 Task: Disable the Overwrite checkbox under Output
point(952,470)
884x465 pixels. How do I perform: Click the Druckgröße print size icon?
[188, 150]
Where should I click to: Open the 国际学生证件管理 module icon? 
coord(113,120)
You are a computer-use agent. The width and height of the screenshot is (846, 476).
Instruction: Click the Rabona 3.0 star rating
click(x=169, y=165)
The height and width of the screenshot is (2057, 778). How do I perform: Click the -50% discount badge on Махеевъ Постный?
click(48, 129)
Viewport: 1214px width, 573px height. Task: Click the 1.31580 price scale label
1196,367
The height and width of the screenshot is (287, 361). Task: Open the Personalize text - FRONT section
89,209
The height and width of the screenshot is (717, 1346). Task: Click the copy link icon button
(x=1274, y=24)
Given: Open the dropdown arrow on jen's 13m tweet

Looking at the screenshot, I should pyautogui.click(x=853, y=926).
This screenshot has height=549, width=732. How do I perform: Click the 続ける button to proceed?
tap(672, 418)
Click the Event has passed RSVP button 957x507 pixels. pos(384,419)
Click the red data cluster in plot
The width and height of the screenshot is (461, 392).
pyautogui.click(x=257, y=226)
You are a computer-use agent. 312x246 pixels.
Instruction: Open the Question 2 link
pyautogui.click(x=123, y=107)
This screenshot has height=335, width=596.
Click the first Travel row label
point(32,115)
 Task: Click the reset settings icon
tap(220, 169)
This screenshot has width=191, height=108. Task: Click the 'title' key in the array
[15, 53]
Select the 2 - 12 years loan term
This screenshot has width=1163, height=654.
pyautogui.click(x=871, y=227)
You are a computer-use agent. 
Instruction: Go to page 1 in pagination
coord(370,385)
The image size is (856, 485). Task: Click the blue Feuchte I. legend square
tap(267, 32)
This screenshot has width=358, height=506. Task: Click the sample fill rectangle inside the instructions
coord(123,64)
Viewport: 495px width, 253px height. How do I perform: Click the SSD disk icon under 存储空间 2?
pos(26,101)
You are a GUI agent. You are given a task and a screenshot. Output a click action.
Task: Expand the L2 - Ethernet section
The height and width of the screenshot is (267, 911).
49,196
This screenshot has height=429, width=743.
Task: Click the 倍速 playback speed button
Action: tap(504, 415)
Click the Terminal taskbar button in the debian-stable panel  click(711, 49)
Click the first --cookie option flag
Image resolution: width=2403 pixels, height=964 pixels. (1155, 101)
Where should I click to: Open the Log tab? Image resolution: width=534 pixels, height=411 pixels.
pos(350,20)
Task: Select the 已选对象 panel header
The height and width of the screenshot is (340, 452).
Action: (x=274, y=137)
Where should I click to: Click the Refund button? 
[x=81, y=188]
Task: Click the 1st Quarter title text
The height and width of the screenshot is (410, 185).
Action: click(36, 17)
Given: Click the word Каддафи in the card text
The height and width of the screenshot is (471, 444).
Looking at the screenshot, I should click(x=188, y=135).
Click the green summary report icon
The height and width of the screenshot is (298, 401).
· · ·
Exercise prompt → Type out exactly the span of lines from the one with "Click the first Travel row label" to the end of the material above, counting both end lines, and nothing else.

Answer →
Click the first Travel row label
point(32,115)
 Task: Click the reset settings icon
tap(220, 169)
This screenshot has width=191, height=108. Task: Click the 'title' key in the array
[15, 53]
Select the 2 - 12 years loan term
This screenshot has width=1163, height=654.
pyautogui.click(x=871, y=227)
You are a computer-use agent. 
Instruction: Go to page 1 in pagination
coord(370,385)
The image size is (856, 485). Task: Click the blue Feuchte I. legend square
tap(267, 32)
This screenshot has width=358, height=506. Task: Click the sample fill rectangle inside the instructions
coord(123,64)
Viewport: 495px width, 253px height. How do I perform: Click the SSD disk icon under 存储空间 2?
pos(26,101)
You are a GUI agent. You are given a task and a screenshot. Output a click action.
Task: Expand the L2 - Ethernet section
The height and width of the screenshot is (267, 911).
49,196
This screenshot has height=429, width=743.
Task: Click the 倍速 playback speed button
Action: tap(504, 415)
Click the Terminal taskbar button in the debian-stable panel  click(711, 49)
Click the first --cookie option flag
Image resolution: width=2403 pixels, height=964 pixels. (1155, 101)
Where should I click to: Open the Log tab? Image resolution: width=534 pixels, height=411 pixels.
pos(350,20)
Task: Select the 已选对象 panel header
The height and width of the screenshot is (340, 452).
Action: (x=274, y=137)
Where should I click to: Click the Refund button? 
[x=81, y=188]
Task: Click the 1st Quarter title text
The height and width of the screenshot is (410, 185).
Action: click(36, 17)
Given: Click the word Каддафи in the card text
The height and width of the screenshot is (471, 444).
Looking at the screenshot, I should click(x=188, y=135).
Click the green summary report icon
The height and width of the screenshot is (298, 401).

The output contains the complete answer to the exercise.